Quantum correlated steady states under competing collective and individual decay
Nikita Leppenen, Ephraim Shahmoon
TL;DR
This work investigates how collective dissipation-induced quantum correlations endure in the presence of competing individual decay. By modeling driven ensembles of many spins with both collective and independent decay, the authors uncover a first-order dissipative phase transition and quantum bistability between a CRSS-like correlated phase and an independent-spin phase, formalized as a mixture of two distinct quantum states in the steady state. They show that the correlated phase ρ_+ closely matches the CRSS of purely collective dissipation, displaying spin squeezing and coherent-like radiation, while the independent phase ρ_- resembles a totally mixed state; the switching dynamics between these phases are governed by the Liouvillian gap, which vanishes with system size, enabling long-lived quasi-stationary CRSS-like behavior even with decoherence. The results connect CRSS physics to realistic platforms and provide experimentally testable predictions for observables in cavity QED and collective radiation setups, offering a route to robust steady-state entanglement in the presence of decoherence.
Abstract
Collective dissipation can generate useful quantum correlations, while ubiquitous individual decay destroys them.

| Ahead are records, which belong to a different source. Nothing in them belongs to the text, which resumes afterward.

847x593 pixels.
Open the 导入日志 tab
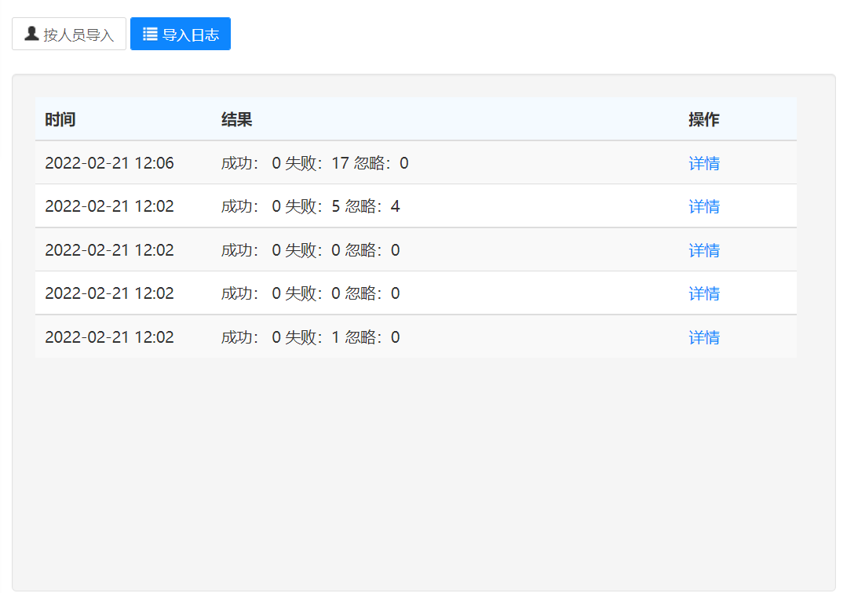pos(181,34)
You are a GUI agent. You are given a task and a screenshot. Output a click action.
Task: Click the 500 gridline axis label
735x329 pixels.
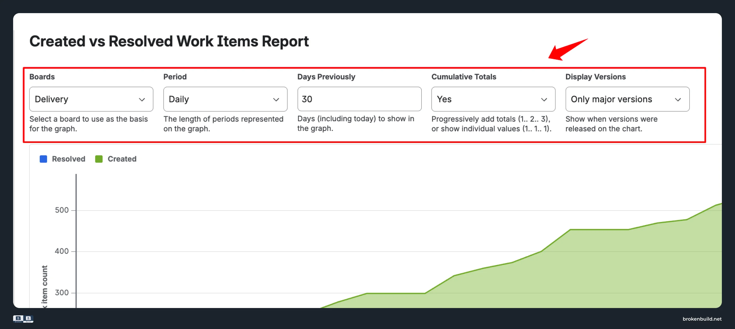coord(62,210)
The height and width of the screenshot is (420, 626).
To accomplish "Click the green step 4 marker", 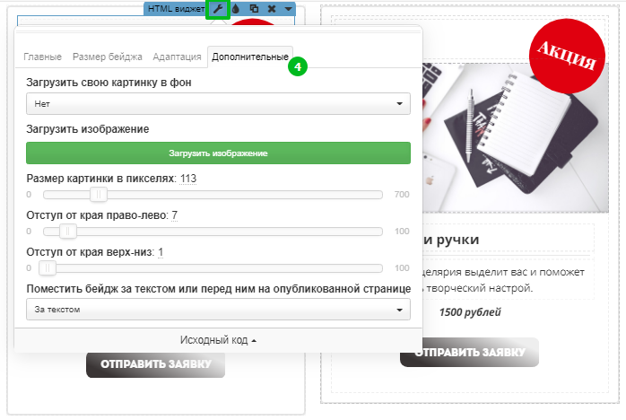I will click(x=298, y=66).
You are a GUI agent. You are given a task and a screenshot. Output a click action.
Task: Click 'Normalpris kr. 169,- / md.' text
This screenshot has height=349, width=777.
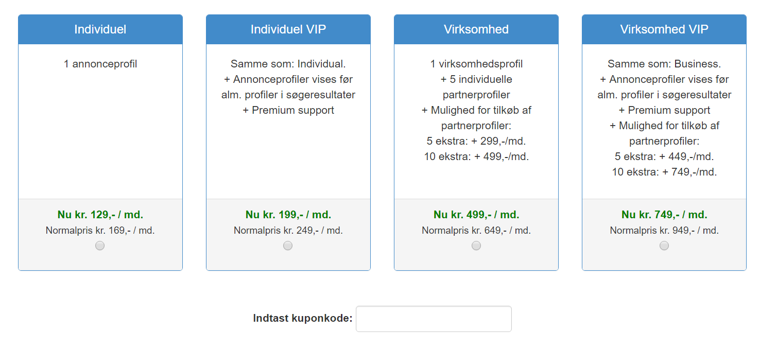coord(100,231)
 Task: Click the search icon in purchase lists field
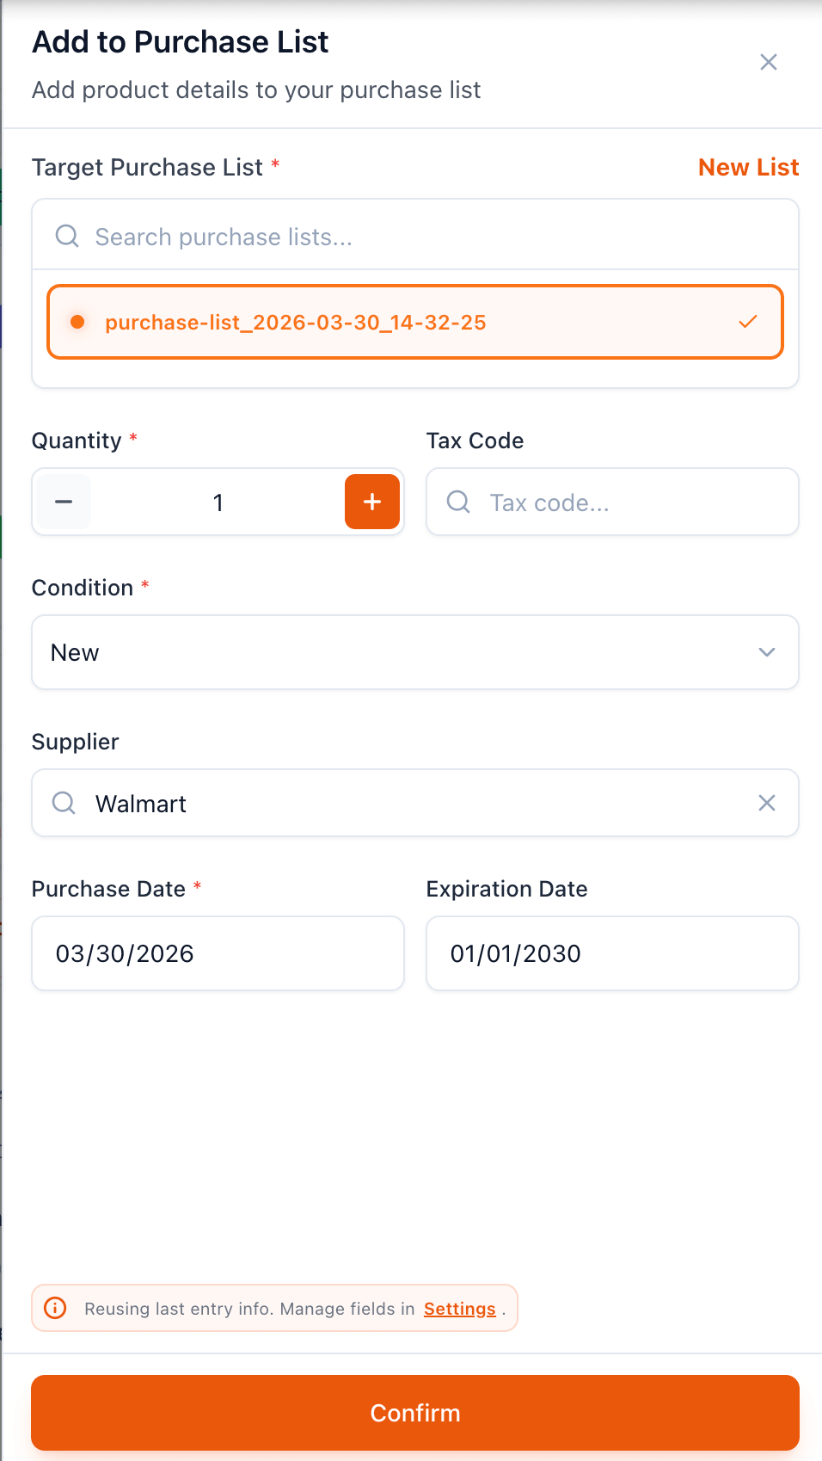coord(66,236)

We study the interplay between these two competing processes considering a driven system of many spins (``atoms") undergoing both collective and individual dissipation (``radiation"). In steady state and depending on drive, we find that the system exhibits a first-order phase transition and quantum bistability: its quantum state is a mixture of two many-body states associated with the two competing decay processes. Accordingly, one of these states closely resembles a correlated ``coherently radiating spin state" (CRSS) -- the solution of purely collective dissipation -- exhibiting spin-squeezing entanglement. We predict dynamical switching between the two stable states, manifest as many-body quantum jumps in the various observables of spin and radiation. Macroscopically, the switching rate tends to vanish and the system can reside in a correlated CRSS for long times. This reveals how correlated dissipative physics emerges at the presence of decorrelating individual decay, opening a path for unlocking collective dissipation phenomena in realistic quantum platforms and applications. We discuss consequences for experiments in collective radiation.